France (Ride Report)

Day 128

Out of Italy and into France, not much changes really, there’s the iconic Corniche coast gradually changing from grey limestone to red sandstone. 

After Monaco I follow the coast. From Nice to Cannes and beyond there’s a well-known cycle path. Well-known in respect of there’s a lot of touring cyclists using it but compared to the Italian one it’s absolute shit: constant sharp turns, numerous crossings, and to top that a 10 km/h speed limit, like, really??

The scenery doesn’t disappoint though.

Day 129

I head inland, having been on the coast for a few days. Target is Aix-en-Provence. The first part is a bit tedious with town riding and major roads. The towns have a habit of putting a physical barrier in the centre of the road which makes it a bit annoying as the cars can’t get past. There’s often an attempt at a cycle path but usually unrideable.

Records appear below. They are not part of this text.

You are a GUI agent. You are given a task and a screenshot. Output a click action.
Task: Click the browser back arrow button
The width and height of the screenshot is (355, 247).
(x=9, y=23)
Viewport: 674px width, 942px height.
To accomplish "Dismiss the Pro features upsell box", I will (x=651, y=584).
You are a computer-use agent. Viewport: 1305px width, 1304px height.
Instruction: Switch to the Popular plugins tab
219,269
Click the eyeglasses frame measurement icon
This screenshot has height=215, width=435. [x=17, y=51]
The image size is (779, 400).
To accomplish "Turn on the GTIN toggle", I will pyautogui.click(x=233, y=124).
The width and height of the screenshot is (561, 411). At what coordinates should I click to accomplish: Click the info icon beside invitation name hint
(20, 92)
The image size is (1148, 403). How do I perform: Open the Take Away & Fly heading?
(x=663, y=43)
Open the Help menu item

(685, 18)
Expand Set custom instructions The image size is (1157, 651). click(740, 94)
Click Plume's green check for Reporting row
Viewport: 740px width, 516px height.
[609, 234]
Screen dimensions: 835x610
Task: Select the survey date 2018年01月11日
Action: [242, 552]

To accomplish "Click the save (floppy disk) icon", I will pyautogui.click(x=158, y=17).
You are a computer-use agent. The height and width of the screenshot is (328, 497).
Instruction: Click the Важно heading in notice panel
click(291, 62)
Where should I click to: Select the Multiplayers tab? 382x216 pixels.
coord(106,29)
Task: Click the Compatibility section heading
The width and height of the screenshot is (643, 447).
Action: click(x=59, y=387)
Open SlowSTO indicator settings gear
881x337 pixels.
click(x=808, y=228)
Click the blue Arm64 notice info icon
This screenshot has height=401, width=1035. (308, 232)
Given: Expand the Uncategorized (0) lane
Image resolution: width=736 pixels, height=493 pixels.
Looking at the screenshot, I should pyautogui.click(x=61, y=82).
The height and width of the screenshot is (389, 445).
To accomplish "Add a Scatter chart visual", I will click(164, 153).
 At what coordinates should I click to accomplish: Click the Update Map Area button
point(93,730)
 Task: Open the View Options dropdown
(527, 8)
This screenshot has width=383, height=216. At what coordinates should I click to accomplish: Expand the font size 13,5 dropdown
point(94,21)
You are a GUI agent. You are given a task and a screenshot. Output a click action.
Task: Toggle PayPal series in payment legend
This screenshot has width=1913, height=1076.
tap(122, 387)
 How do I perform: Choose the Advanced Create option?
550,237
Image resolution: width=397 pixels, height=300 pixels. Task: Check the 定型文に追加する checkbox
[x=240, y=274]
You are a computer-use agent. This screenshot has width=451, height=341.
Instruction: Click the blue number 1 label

After a bit I cut away from the DN7 to the smaller roads, through villages and vineyards and pine forests. I love the smell of mediterranean pine at this time of year.

There’s a reasonable amount of climbing involved, but what really does me in is the steadily increasing headwind. Once out of the other side of Maximin there’s suddenly an enormous quantity of traffic on the road. Where did they all come from, and more to the point why aren’t they on the motorway alongside? I’m not going to bother trying for Aix-en-Pce now, against the wind. I stop at a little place in Ollières and cool down in the pool (in my cycling gear).

Day 130

I get up and leave early, but even at 07:30 the busy road is busy, and gets busier to the point of traffic jams. There are stretches of cycle paths but some of those are out of action. 

After Aix-en-Provence there are more roads to choose from and it quietens down a bit. I have a second breakfast in Aix and then into Salon-de-Provence. This is lovely, if I had to live anywhere in France, this would be the place. 

Then on towards Arles. I’ll digress here a little. I know the area from the distant past. When I was a small we used to summer at a camp site in Eygallières. I have photos of me in armbands at the outdoor pool in Arles. My first memories are from here: driving through the plane tree avenues to Arles in a Ford Escort, my brother’s first birthday with a thing from the boulangerie with a candle in it.

If these are not the same roads with fatter trees, they are very similar. I resist the temptation to actually go to Eygallières as I know I’d not recognise it. Arles is lovely, if I had to live anywhere in France, this would be the place. It has a mixture of typical Provençal architecture and some fine 60s modernist.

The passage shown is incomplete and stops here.